The older I get, the more I realize that there is a bit of a disconnect between the perception of me by acquaintances and the perception of me by those who have gotten to know me at any depth. This blog series will attempt to bridge the divide between those two areas.
People who do not know me very well or people who only see me in a professional setting view me as a very calm person. I am slow to anger, slow to raise my voice, and reticent to respond in any manner other than one that is devoid of emotion or irrational behavior. I have been praised many times for my “calm and stoic demeanor”. I appreciate that characterization, but it amuses me because it is not completely accurate.
Part of the reason I can portray such a calm outward front is because I have mastered the art of compartmentalizing the numerous components of my life. Put simply, I place value on each area of my life. I remain unaffected by the areas that affect me minimally or the areas in which I place little value. If a student acts up in my class, I know that it has virtually nothing to do with me personally and has everything to do with myriad external and internal factors. As a result, I do not let it bother me. Kids are going to be kids. I don’t sweat that stuff.

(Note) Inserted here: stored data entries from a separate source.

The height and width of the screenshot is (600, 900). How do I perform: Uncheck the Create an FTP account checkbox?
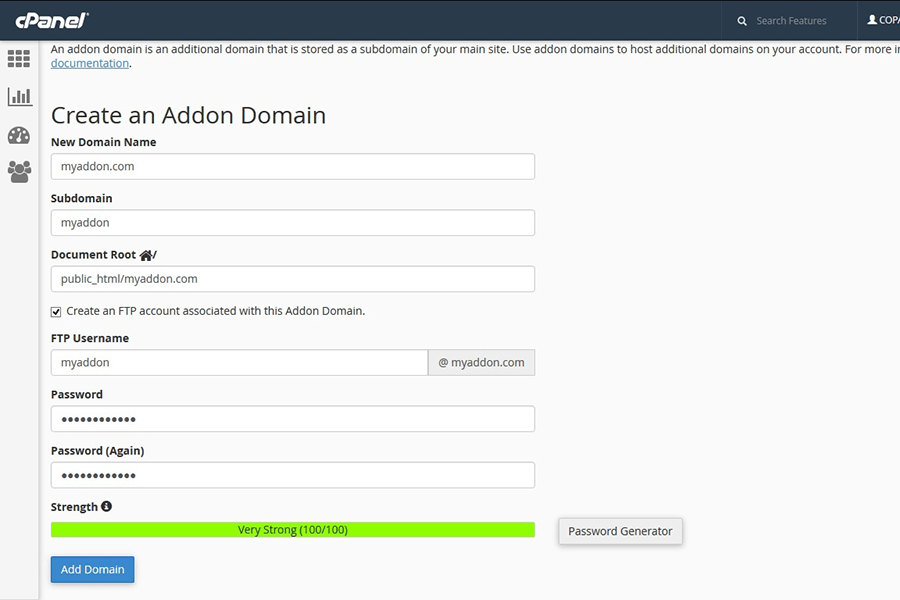(x=56, y=312)
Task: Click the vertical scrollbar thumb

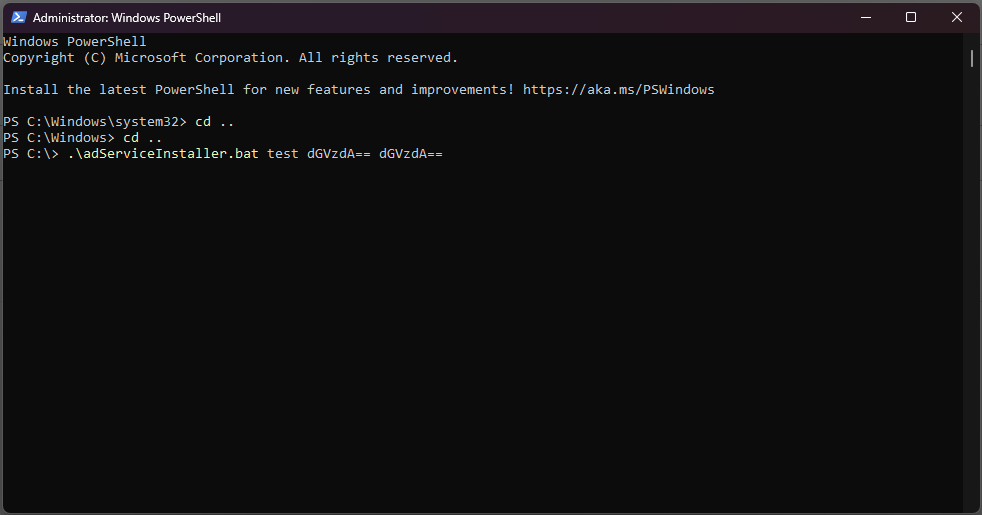Action: (x=972, y=58)
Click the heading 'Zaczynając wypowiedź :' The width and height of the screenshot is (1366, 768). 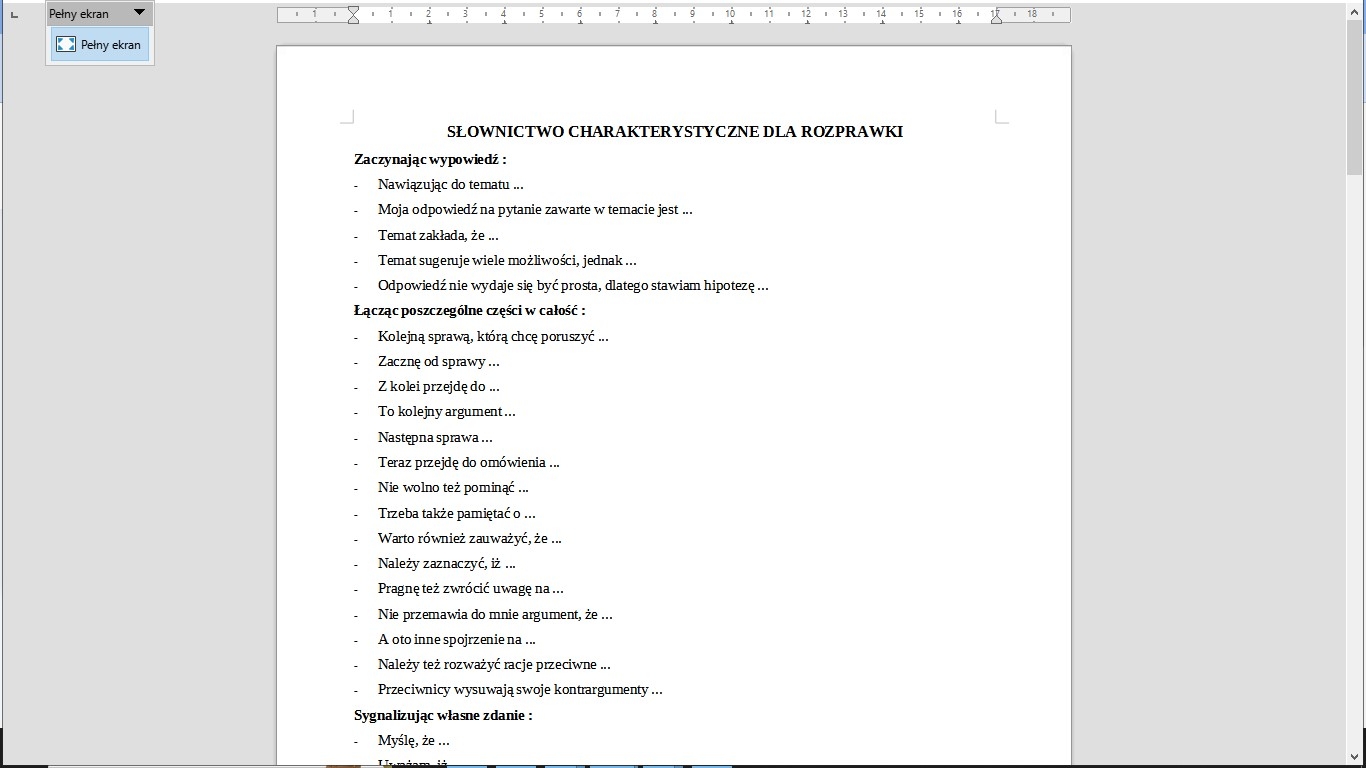point(430,159)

At any given moment in my life, there are 2-3 things that I am extremely passionate about. All my emotion goes into those things, and I pursue them to a manic (some would say obsessive level). If you talk to me about any of these areas, you won’t see the calm. You won’t catch the quietly confident Jakob. In its place, you will see someone who is scratching and clawing, always doubting himself, chronically over-thinking, and ALWAYS feeling as if he has something to prove. The more I want something, the more my insecurities manifest themselves. I have self-sabotaged many relationships in my life because I simply could not leave well enough alone. I pushed myself to an obsessive level (I will cover this more in my next post) because I have a very difficult time abiding by the timelines of life or the timelines of others. My closest friends and confidants probably characterize me as the storm because I often come to them for advice as to how to clean up my most recent mess.

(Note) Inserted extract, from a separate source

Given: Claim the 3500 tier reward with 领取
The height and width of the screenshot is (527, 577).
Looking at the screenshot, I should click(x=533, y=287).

So, which Jakob is the true Jakob? Am I the calm, or am I the storm? Truthfully, I am probably both. The calm works for me in the areas in which I need it to work. Perhaps to some the calm might come across as blasé, but it works for me. In most areas of my life, I act calmly and rationally and never let the ship get too far off course. But I would be lying to myself and to all of you if I said that the storm didn’t exist. The storm is very real, and as long as I am living I will probably have to figure out a way to weather it. As long as I care deeply about things, I am going to have to fight the urge to obsess and attack them at a manic level. I am going to have to fight the feelings of self-doubt and the chip on my shoulder. Will I ever fully calm the storm? I don’t know. But I will keep trying.